## Exercise task:
Return the lines of the records verbatim, from the line containing "Task: Click the Sick Leave info icon" through the end of the records, inclusive. Omit the pictures from your output.

^^^^^^^^

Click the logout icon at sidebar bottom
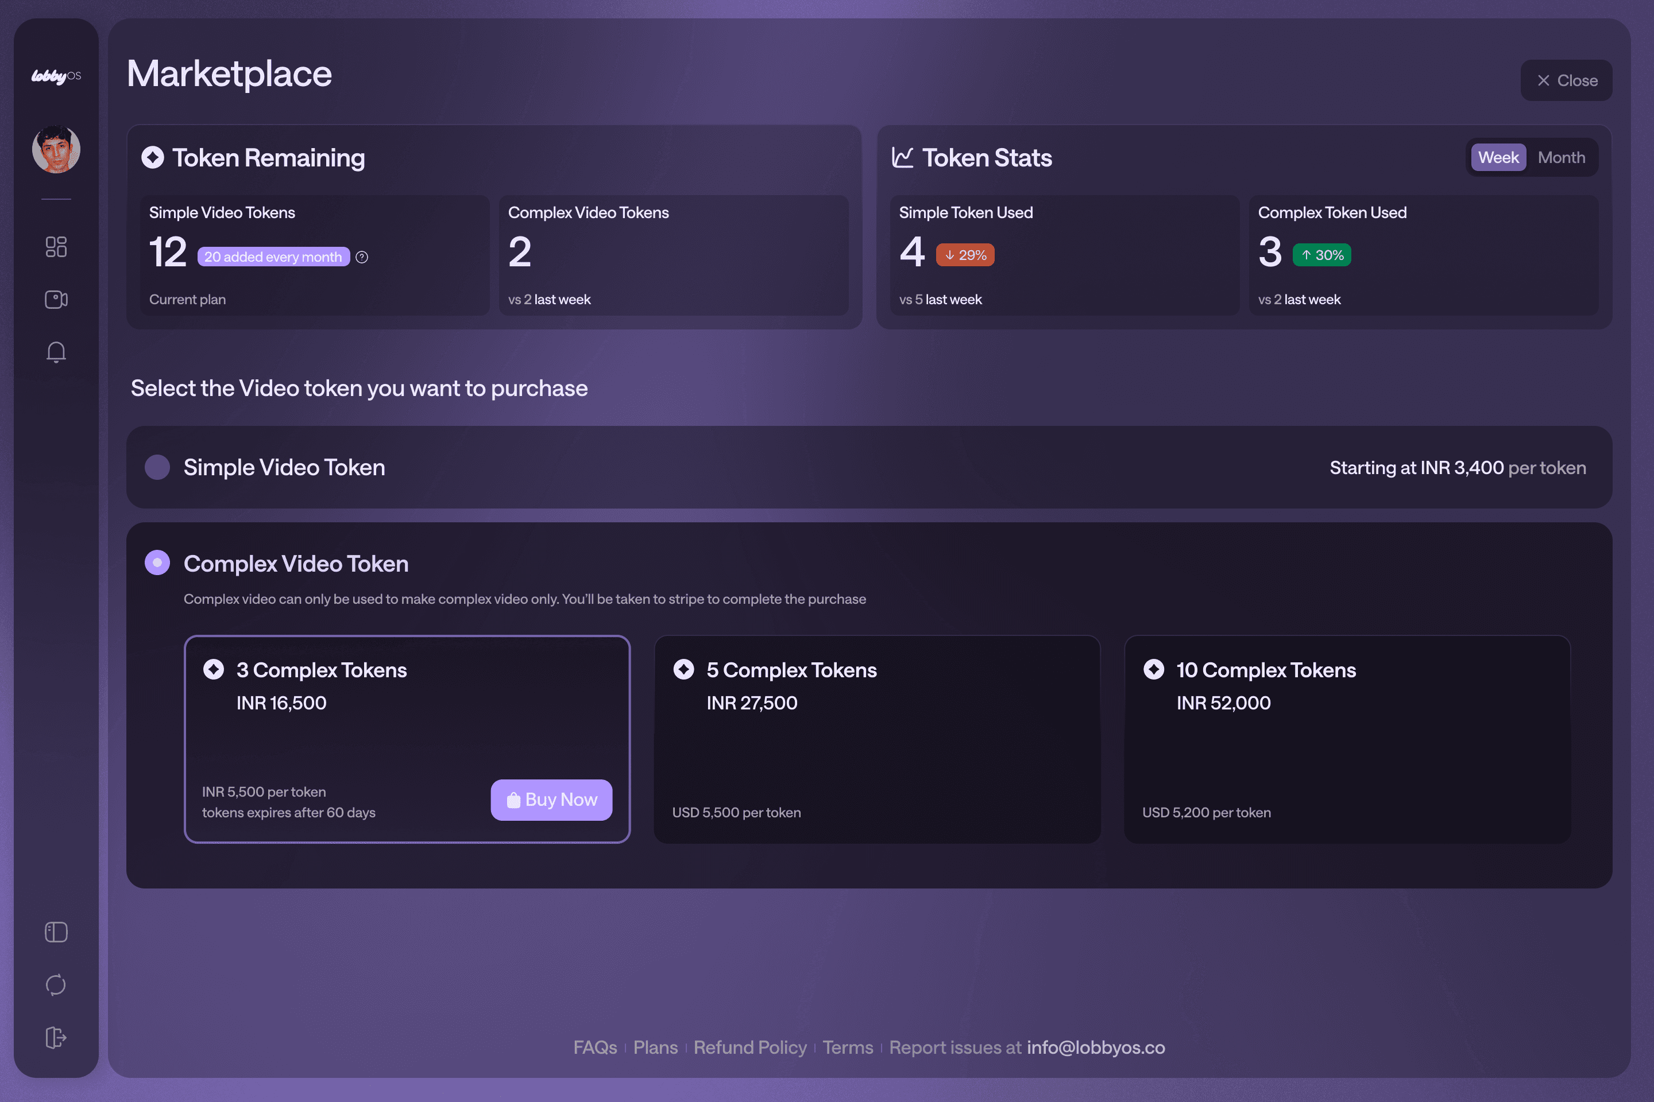 56,1037

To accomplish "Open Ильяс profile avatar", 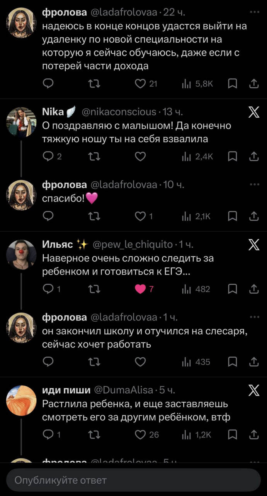I will (x=22, y=255).
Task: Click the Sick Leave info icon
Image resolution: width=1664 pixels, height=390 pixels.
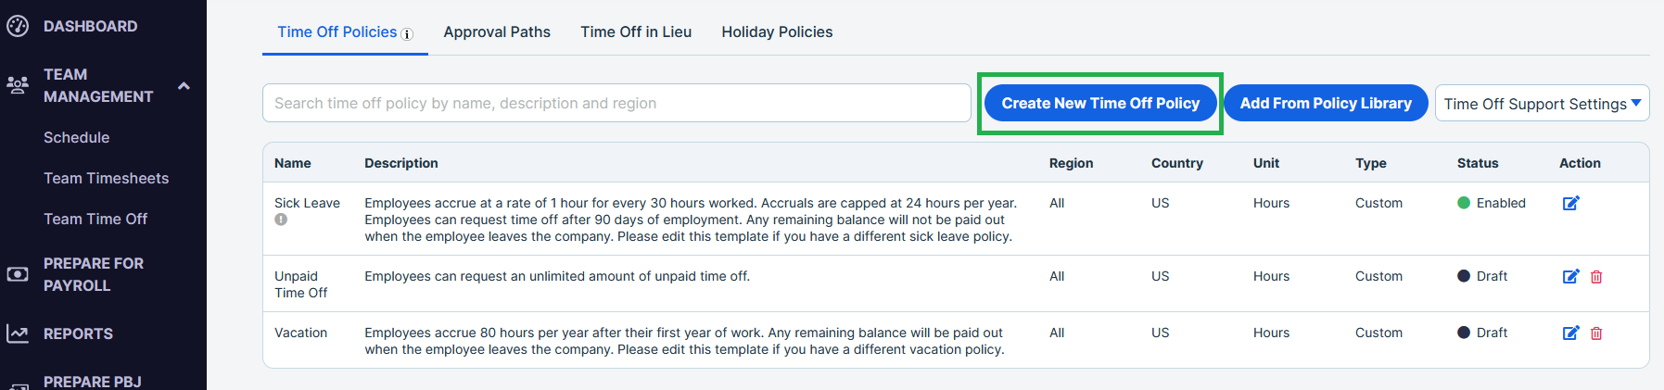Action: click(281, 220)
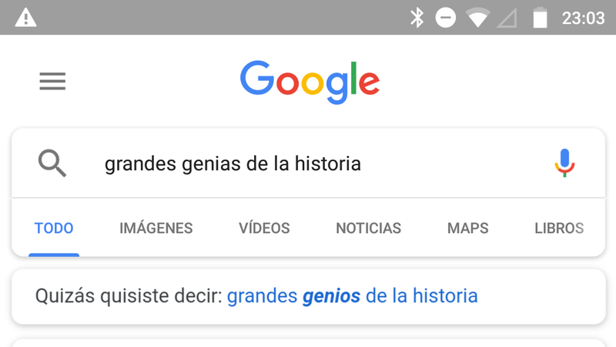This screenshot has width=616, height=347.
Task: Select the TODO results tab
Action: coord(54,228)
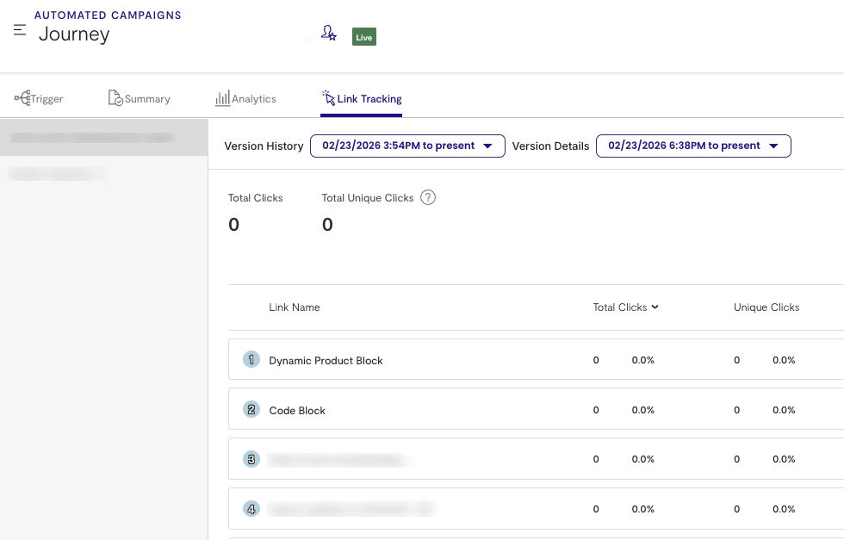The width and height of the screenshot is (844, 540).
Task: Select the Code Block link row
Action: (x=297, y=411)
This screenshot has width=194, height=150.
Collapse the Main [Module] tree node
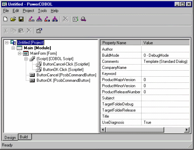click(13, 48)
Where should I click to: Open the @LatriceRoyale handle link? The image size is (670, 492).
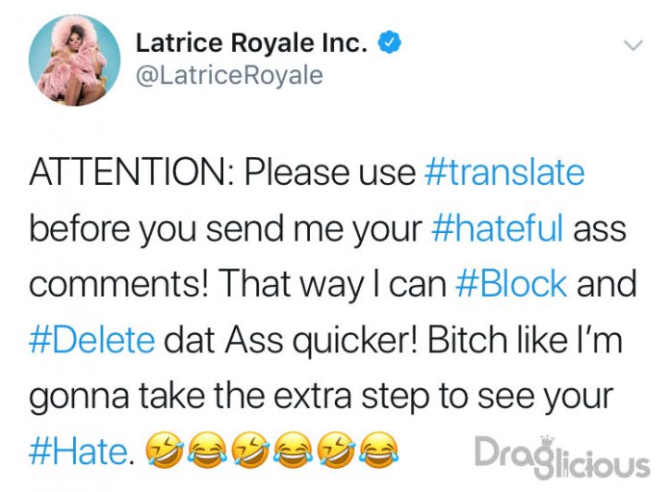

^^^^^^^^

## Response to this task:
Task: Click the Sick Leave info icon
Image resolution: width=1664 pixels, height=390 pixels.
Action: click(281, 220)
This screenshot has width=616, height=347.
Task: Select the TODO results tab
Action: coord(54,228)
The width and height of the screenshot is (844, 540).
Task: Select the Code Block link row
Action: (x=297, y=411)
This screenshot has width=194, height=150.
Collapse the Main [Module] tree node
click(13, 48)
Where should I click to: Open the @LatriceRoyale handle link? The image size is (670, 492).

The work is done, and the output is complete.